Before coming to MSU for combined medical / graduate training, I received a B.S. in Neuroscience from Brandeis University (2005) and conducted research on the behavioral and neural (EEG) correlates of human spatial navigation and memory at the University of Pennsylvania with Dr. Michael Kahana.
My research interests fall within the domains of cognitive and clinical neuroscience and include human memory, cognition, neurophysiology, neuroimaging, neurodegenerative disorders, and neural prosthetics.
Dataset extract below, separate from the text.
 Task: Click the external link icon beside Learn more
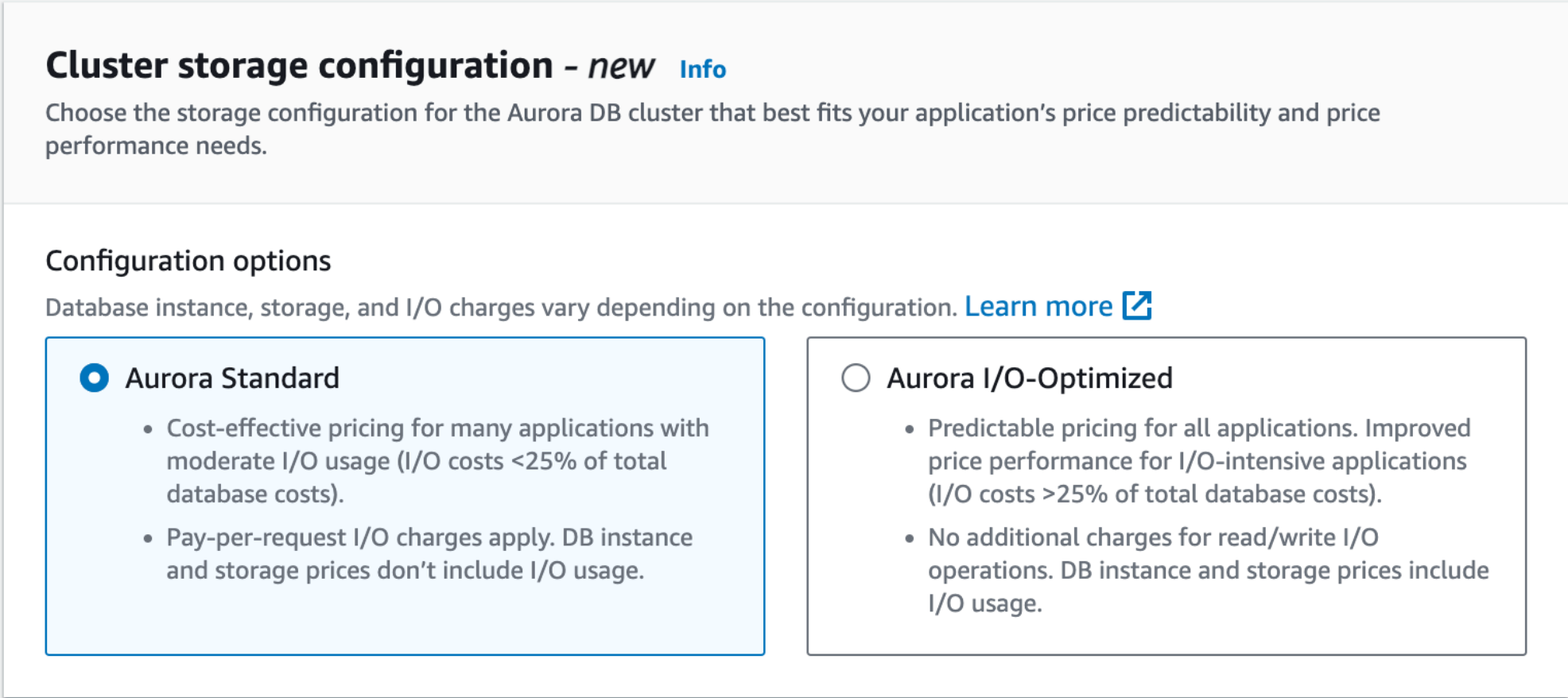1136,305
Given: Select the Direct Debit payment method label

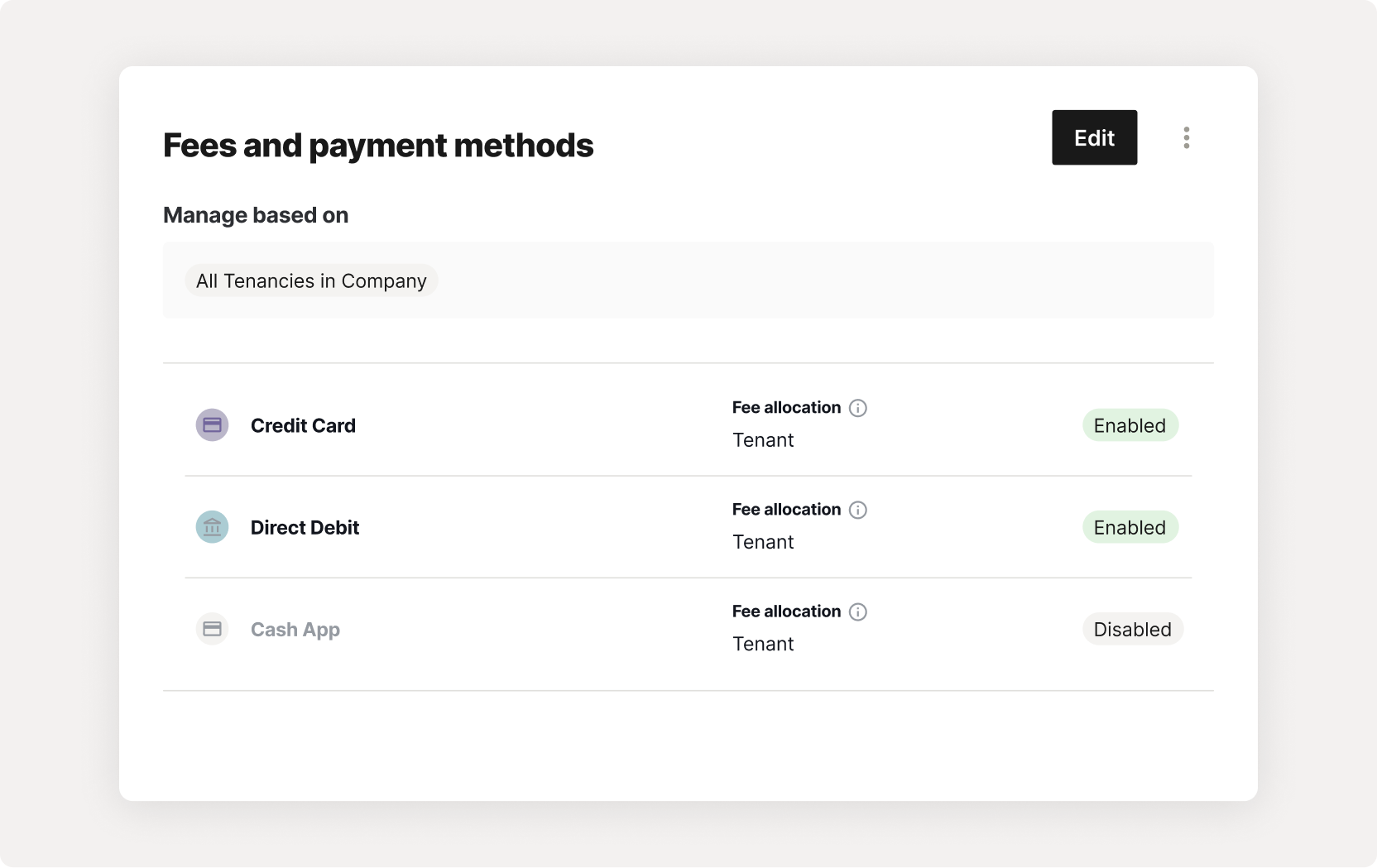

I plan to pursue a career as a physician-scientist, perhaps with specialization in neurology (although I am keeping an open mind).
I was born in Dnipropetrovsk, Ukraine; my family and I immigrated to the United States in 1994 (when I was 11 years old). My hometown is Brookline, MA.
I enjoy spending time with friends and family, photography, skydiving, mountain biking, playing billiards, traveling, and listening to a variety of music (including techno/trance/trip-hop, rock/alternative, classical, and jazz).
Selected Publications
Newman, E. L., Caplan, J. B., Kirschen, M. P., Korolev, I. O., Sekuler, R., and Kahana, M. J. (2006). Learning your way around town: How virtual taxicab drivers learn to use both layout and landmark information. Cognition, in press.
Mollison, M. V., Jacobs, J., Korolev, I. O., and M. J. Kahana (2006). Event-related potentials to landmarks during ``Yellow Cab'' -- a virtual spatial navigation task. Society for Mathematical Psychology Annual Meeting. Vancouver, BC, Canada.
Korolev, I. O., Jacobs, J., Mollison, M. V., and Kahana, M. J. (2005). Human oscillatory activity during virtual navigation: a comparison between scalp and intracranial recordings. Society for Neuroscience Annual Meeting. Washington, D.C.